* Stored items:
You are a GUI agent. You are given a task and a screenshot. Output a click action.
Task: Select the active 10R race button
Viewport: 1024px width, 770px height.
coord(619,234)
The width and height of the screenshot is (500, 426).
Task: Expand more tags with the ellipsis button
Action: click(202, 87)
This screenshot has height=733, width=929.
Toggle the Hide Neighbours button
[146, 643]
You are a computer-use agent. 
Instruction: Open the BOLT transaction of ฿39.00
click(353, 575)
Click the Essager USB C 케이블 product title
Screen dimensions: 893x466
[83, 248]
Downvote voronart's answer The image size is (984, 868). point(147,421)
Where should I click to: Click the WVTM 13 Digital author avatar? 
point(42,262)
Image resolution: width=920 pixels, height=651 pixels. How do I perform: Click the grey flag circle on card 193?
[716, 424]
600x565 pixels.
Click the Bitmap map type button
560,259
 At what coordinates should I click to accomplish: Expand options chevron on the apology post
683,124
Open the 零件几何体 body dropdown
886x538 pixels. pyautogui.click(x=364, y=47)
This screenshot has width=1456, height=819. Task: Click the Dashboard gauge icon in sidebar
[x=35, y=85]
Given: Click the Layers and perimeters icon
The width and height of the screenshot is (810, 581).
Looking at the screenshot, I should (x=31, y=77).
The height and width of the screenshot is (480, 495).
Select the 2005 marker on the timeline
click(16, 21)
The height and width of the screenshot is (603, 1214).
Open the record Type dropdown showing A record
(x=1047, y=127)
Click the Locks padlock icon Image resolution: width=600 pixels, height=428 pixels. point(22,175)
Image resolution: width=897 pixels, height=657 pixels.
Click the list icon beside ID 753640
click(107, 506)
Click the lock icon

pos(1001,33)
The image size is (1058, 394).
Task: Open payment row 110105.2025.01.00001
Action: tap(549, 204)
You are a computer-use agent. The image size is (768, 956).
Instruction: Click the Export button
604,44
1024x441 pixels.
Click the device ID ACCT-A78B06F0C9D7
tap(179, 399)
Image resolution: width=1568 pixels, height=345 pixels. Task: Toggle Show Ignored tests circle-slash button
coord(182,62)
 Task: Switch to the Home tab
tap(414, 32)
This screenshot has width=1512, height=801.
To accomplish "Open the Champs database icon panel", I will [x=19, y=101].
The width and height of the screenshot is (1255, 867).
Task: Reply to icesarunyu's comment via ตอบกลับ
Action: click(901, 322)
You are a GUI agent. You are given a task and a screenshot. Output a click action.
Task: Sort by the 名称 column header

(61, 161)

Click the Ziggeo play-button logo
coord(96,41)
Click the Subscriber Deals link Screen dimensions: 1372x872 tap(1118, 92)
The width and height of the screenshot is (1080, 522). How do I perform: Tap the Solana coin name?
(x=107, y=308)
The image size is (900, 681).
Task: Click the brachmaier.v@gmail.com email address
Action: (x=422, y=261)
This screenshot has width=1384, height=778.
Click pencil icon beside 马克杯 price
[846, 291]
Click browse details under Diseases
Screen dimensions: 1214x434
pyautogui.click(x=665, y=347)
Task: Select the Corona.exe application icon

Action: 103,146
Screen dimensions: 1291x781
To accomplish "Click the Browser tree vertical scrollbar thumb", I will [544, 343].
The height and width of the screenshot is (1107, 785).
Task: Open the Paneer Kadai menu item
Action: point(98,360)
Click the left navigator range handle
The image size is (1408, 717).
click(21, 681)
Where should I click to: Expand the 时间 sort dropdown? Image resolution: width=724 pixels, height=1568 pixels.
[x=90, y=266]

* DIRECTIONS FOR THIS TASK: Could you return exactly the stretch of the data above that starts at the line with "Instruction: Click the Export button" and ends at the line with "This screenshot has width=1512, height=801.", both lines included?

* ANSWER BOX:
Instruction: Click the Export button
604,44
1024x441 pixels.
Click the device ID ACCT-A78B06F0C9D7
tap(179, 399)
Image resolution: width=1568 pixels, height=345 pixels. Task: Toggle Show Ignored tests circle-slash button
coord(182,62)
 Task: Switch to the Home tab
tap(414, 32)
This screenshot has width=1512, height=801.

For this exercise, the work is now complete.